If you discover a security vulnerability, please contact us using the following details:

• Email: security@oxor.io
• GPG Key: 5F5C 4C68 336A 6D2B 6839 E8A7 D6EE EF32 FDC9 71EC

We will work to address the issue as quickly as possible.

We currently support the following versions for security updates:

• v1.16.4
• v1.16.3
• v1.16.2

Please use the email address provided above for reporting vulnerabilities. Encrypt your message using the provided GPG key for secure communication.

We aim to respond to initial vulnerability reports within 48 hours. Further communication will follow as we investigate and address the issue.

We request that you report vulnerabilities privately to us first so that we can address them before public disclosure. We will work with you to understand the issue and determine the appropriate timeline for disclosure.

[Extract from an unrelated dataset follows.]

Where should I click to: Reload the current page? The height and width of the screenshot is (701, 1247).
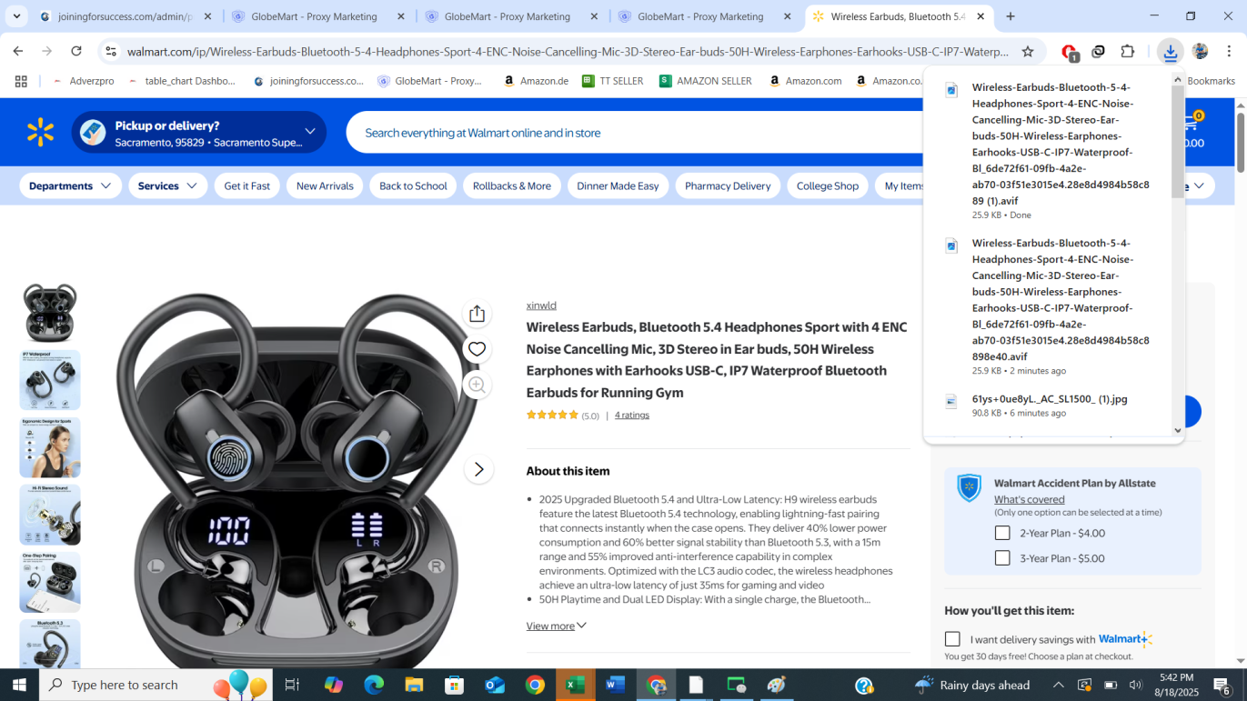(76, 52)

We appreciate the efforts of security researchers and are happy to acknowledge those who report vulnerabilities in our release notes, provided they follow responsible disclosure guidelines.

When reporting a vulnerability, please include the following information:

• Description of the vulnerability
• Steps to reproduce the issue
• Potential impact
• Suggested mitigation or fix, if any

Security updates will be released as necessary to address vulnerabilities. We strive to issue updates promptly after identifying and fixing security issues.

At this time, we do not have a formal bug bounty program. However, we are open to discussing recognition and rewards on a case-by-case basis for significant discoveries.

Thank you for helping to keep our project secure.